E nesse ponto a gerente nos interrompeu:

- Olha, moço, eu já pedi pro senhor separar as peças, to vendo aqui que o senhor deixou cueca com camisa, com toalha...
- Ah, pois é... Desculpe, é que eu saí meio com pressa e esqueci de separar.
- Da próxima vez vê se não esquece. Agora eu vou ter que separar aqui...

E então, para meu espanto, começou a tirar as peças de roupa e pô-las sobre o balcão, sob as minhas vistas e as de Lisa, iniciando logo pelas cuecas... Rangi os dentes de imediato e pensei comigo: “Vaca, maldita! Vai fazer isso de propósito para se vingar!” e fiquei completamente constrangido: minha vizinha e um senhor que acabava de chegar observavam minhas cuecas sujas sendo jogadas compulsoriamente bem na minha frente.

- Moça, é preciso fazer isso agora mesmo?
- É preciso sim! Não seria preciso se já viesse separada!

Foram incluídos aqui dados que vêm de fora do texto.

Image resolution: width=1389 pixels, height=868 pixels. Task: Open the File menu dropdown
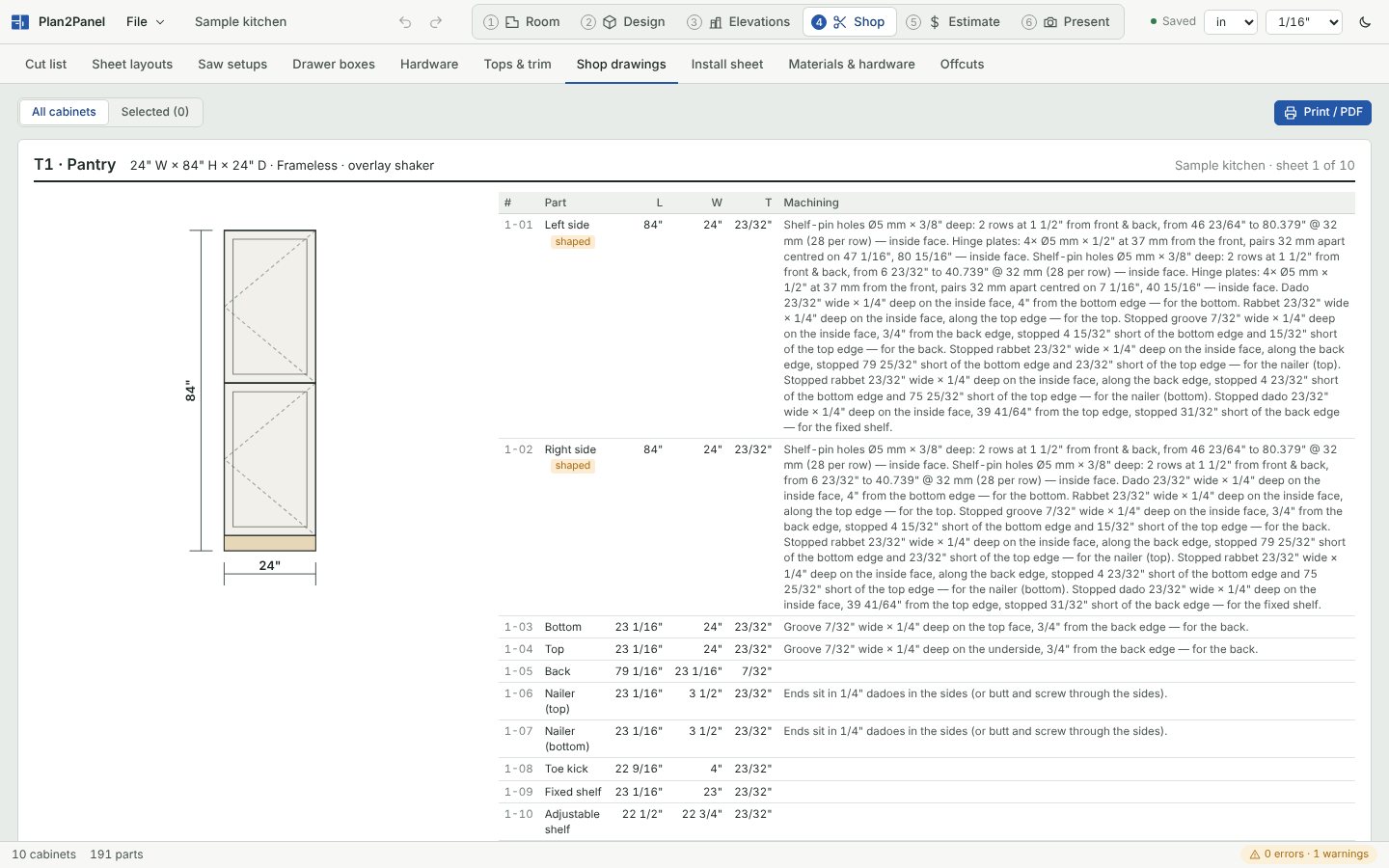(x=146, y=21)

Silenciei roxo de ira, sentindo ganas de lhe espremer o pescoço ali mesmo. Lisa então, visivelmente com pena de mim, perguntou quanto devia pelo serviço ao que a "abençoada" da gerente respondeu dizendo que podia pagar quando retirasse as roupas. A vizinha então se virou rapidamente para mim e disse:

- Legal te conhecer, Leo!

E eu, sorrindo amarelo e ainda meio atordoado e constrangido (a gerente pegava da sacola exatamente a última cueca – branca – que restava), respondi:

- P...Pois é...

E seguiram-se uns dois segundos do mais denso silêncio...

- Tá, a gente se fala. Até mais! – disse-me, acenou e se foi. E eu fiquei pensando comigo mesmo: “Pois é!?” Não havia algo melhor a se dizer que um “pois é”!? Por favor, Leonardo! Virei então para a gerente e com olhos crispados, disparando mísseis orientados bastante concretos, metralhei em bom som:

- Vamos lá, minha filha que eu não tenho o dia todo, não! É pra hoje?! Tô com pressa! Vou reclamar para a dona Sofia dessa sua lerdeza!!!

Toda a minha grosseria contida ao longo de décadas foi regurgitada sobre a “doce” gerente, que me olhou com seus olhos de peixe morto, grunhindo alguma coisa incompreensível e continuando a executar tudo com a sua habitual má vontade. Eu, então, já não a olhava, estava olhando para dentro de mim.

Constatava que definitivamente havia arruinado meu dia.